By using technology to analyze crime data, underlying prejudices and biases in outcomes for incidents of crime can be identified. Using a dataset that provides information about the case such as the location, type of crime, FBI code, and whether an arrest was made or not, trends in data can be analyzed to understand what the standard outcome of a case should be. If possible, with a dataset that provides the years sentenced, the number of years sentenced for a case can also be predicted. The goal of this project is to use previous crime data to predict and classify the outcome of a crime incident.
With the increasing use of AI in jury cases, it is essential to understand the biases and ethical considerations behind many arrests. Such a classifier could be used to create an unbiased, objective verdict on a criminal case that can be used as a baseline, helping improve the quality and efficiency of the criminal justice system.
A potential setback to this classifier is the data itself potentially has many discrepencies based on prejudice. For example, variables such as race, class, gender, and age are all factors that influence the outcome of a criminal case, and training on a biased dataset may produced biased outcomes.
Link to dataset: https://www.kaggle.com/datasets/chicago/chicago-crime
Relevant columns:
date | primary_type | description | location_description | arrest | community_area | fbi_code | year |
---|---|---|---|---|---|---|---|
07/17/2012 11:30:00 | PUBLIC PEACE VIOLATION | RECKLESS CONDUCT | SIDEWALK | True | 50 | 26 | 2012 |
05/24/2002 11:47:42 | ROBBERY | ARMED: HANDGUN | PARKING LOT/GARAGE(NON.RESID.) | False | 50 | 03 | 2002 |
05/08/2005 09:20:00 | BATTERY | AGGRAVATED: OTHER DANG WEAPON | SIDEWALK | False | 49 | 04B | 2005 |
06/21/2007 11:30:00 | BURGLARY | FORCIBLE ENTRY | CHA APARTMENT | False | 49 | 05 | 2007 |
09/07/2010 09:41:00 | THEFT | OVER $500 | SCHOOL, PUBLIC, GROUNDS | True | 50 | 06 | 2010 |
12/15/2008 10:18:00 | HOMICIDE | FIRST DEGREE MURDER | STREET | False | 49 | 01A | 2008 |
04/21/2018 10:00:00 | CRIM SEXUAL ASSAULT | NON-AGGRAVATED | APARTMENT | False | 50 | 02 | 2018 |
09/05/2018 12:00:00 | CRIMINAL TRESPASS | TO LAND | CONSTRUCTION SITE | True | 49 | 26 | 2018 |
05/10/2007 03:15:00 | NARCOTICS | FORFEIT PROPERTY | STREET | True | 49 | 26 | 2007 |
02/11/2003 01:35:00 | OTHER OFFENSE | VIOLATE ORDER OF PROTECTION | RESIDENCE | False | 49 | 26 | 2003 |
This project seeks to use the features above to estimate the outcome of an inputted criminal case.
As stated before, a large problem is in the bias of the dataset.
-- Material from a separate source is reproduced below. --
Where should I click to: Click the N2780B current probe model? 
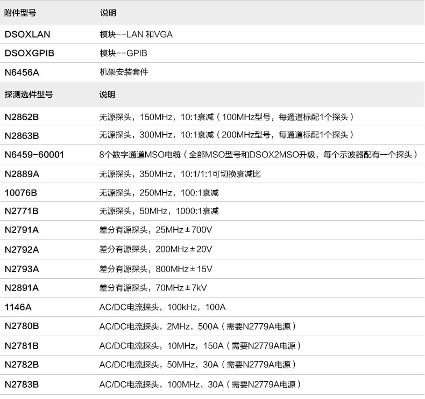pyautogui.click(x=22, y=326)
Current biases in the criminal justice system influence the outcome of arrest, which undermines the credibility of this classifier. Furthermore, because it is important to consider the nuances in criminal cases, this classifier can only be used as a baseline judgement on whether or not a person should be arrested for their crime.
This is a classification problem: the data above can be used to predict whether a person will be arrested for their crime. With a more thorough dataset including sentencing of convicted cases, it can potentially be a regression problem where the amount of years sentenced can be predicted based on information from earlier cases. This approach offers a less-biased and efficient method to determining arrest cases by eliminating confounding variables that typically negatively affect minorities.